Produce a verbatim transcription of the records below, beginning at the line containing "Sander grinding with" and ending at the final line; include only those lines.

BEGIN Information supplied

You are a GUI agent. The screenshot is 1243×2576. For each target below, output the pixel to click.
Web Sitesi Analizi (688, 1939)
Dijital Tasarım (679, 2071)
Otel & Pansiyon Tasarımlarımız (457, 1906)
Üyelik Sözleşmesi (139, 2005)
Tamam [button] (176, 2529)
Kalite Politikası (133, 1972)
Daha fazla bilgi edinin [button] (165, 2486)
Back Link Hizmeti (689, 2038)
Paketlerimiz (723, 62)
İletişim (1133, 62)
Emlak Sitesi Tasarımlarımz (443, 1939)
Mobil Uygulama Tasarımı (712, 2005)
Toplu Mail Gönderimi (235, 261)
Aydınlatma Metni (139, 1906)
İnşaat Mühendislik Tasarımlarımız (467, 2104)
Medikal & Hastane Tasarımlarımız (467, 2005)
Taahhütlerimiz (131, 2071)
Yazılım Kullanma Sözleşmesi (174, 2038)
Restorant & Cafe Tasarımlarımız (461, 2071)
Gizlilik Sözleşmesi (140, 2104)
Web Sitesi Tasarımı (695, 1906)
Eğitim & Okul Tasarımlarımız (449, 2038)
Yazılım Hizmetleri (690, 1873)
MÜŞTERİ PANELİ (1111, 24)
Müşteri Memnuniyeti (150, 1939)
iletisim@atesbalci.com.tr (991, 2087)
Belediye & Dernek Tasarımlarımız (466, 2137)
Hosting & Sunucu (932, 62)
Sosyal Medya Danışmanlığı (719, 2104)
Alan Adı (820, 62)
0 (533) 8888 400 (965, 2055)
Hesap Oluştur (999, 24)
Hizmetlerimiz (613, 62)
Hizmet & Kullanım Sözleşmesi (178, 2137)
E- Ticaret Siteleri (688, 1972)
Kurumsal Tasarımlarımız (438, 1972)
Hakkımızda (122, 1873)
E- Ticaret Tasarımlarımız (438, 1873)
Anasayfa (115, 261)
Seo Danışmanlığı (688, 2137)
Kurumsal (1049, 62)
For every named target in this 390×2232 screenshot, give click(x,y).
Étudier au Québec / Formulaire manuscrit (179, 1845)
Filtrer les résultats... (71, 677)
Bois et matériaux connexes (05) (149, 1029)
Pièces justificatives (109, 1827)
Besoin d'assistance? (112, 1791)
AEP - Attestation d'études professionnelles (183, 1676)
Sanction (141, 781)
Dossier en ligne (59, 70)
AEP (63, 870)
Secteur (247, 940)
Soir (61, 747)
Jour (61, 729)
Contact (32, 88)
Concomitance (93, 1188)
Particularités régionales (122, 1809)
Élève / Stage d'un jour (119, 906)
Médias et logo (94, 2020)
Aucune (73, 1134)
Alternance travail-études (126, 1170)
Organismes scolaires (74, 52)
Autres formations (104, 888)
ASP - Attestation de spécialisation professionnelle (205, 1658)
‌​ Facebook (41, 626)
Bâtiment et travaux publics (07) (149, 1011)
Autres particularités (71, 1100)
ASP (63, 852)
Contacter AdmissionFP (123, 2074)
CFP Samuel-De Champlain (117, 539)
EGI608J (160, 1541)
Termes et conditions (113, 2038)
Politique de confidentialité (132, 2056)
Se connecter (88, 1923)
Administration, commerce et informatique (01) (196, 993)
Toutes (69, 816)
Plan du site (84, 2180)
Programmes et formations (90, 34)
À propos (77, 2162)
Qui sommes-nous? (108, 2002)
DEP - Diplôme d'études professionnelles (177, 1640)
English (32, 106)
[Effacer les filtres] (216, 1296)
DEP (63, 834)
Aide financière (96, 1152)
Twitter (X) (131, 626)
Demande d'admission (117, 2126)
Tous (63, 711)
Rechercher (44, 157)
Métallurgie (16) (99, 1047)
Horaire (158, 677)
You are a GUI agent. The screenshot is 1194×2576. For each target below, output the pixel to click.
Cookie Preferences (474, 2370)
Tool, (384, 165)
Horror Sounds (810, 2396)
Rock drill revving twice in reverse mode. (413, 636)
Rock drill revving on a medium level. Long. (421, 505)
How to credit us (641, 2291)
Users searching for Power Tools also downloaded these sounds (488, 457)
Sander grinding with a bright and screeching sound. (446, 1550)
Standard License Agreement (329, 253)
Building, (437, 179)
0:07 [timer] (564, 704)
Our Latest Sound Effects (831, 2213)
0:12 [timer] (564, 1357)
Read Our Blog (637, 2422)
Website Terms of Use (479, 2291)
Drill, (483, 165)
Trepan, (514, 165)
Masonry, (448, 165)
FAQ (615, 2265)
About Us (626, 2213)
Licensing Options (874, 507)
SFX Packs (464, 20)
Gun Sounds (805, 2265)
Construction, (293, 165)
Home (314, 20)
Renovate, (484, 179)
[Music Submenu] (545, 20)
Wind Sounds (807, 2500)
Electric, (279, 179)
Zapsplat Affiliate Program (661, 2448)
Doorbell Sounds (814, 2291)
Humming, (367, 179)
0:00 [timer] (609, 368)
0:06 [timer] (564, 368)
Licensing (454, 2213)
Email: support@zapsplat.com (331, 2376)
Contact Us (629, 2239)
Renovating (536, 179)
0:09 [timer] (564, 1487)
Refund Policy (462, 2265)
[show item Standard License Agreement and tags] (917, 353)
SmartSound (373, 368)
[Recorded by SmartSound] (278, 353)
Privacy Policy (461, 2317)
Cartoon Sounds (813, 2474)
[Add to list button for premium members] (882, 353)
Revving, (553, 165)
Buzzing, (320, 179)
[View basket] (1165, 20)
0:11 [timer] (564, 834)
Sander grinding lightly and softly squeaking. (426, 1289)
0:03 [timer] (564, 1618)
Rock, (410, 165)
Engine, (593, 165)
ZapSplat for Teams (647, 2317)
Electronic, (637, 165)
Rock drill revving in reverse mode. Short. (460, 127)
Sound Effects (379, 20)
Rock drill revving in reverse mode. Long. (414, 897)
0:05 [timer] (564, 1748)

END Information supplied

Response for this exercise:
Sander grinding with a bright and screeching sound. (446, 1550)
Standard License Agreement (329, 253)
Building, (437, 179)
0:07 [timer] (564, 704)
Our Latest Sound Effects (831, 2213)
0:12 [timer] (564, 1357)
Read Our Blog (637, 2422)
Website Terms of Use (479, 2291)
Drill, (483, 165)
Trepan, (514, 165)
Masonry, (448, 165)
FAQ (615, 2265)
About Us (626, 2213)
Licensing Options (874, 507)
SFX Packs (464, 20)
Gun Sounds (805, 2265)
Construction, (293, 165)
Home (314, 20)
Renovate, (484, 179)
[Music Submenu] (545, 20)
Wind Sounds (807, 2500)
Electric, (279, 179)
Zapsplat Affiliate Program (661, 2448)
Doorbell Sounds (814, 2291)
Humming, (367, 179)
0:00 [timer] (609, 368)
0:06 [timer] (564, 368)
Licensing (454, 2213)
Email: support@zapsplat.com (331, 2376)
Contact Us (629, 2239)
Renovating (536, 179)
0:09 [timer] (564, 1487)
Refund Policy (462, 2265)
[show item Standard License Agreement and tags] (917, 353)
SmartSound (373, 368)
[Recorded by SmartSound] (278, 353)
Privacy Policy (461, 2317)
Cartoon Sounds (813, 2474)
[Add to list button for premium members] (882, 353)
Revving, (553, 165)
Buzzing, (320, 179)
[View basket] (1165, 20)
0:11 [timer] (564, 834)
Sander grinding lightly and softly squeaking. (426, 1289)
0:03 [timer] (564, 1618)
Rock, (410, 165)
Engine, (593, 165)
ZapSplat for Teams (647, 2317)
Electronic, (637, 165)
Rock drill revving in reverse mode. Short. (460, 127)
Sound Effects (379, 20)
Rock drill revving in reverse mode. Long. (414, 897)
0:05 [timer] (564, 1748)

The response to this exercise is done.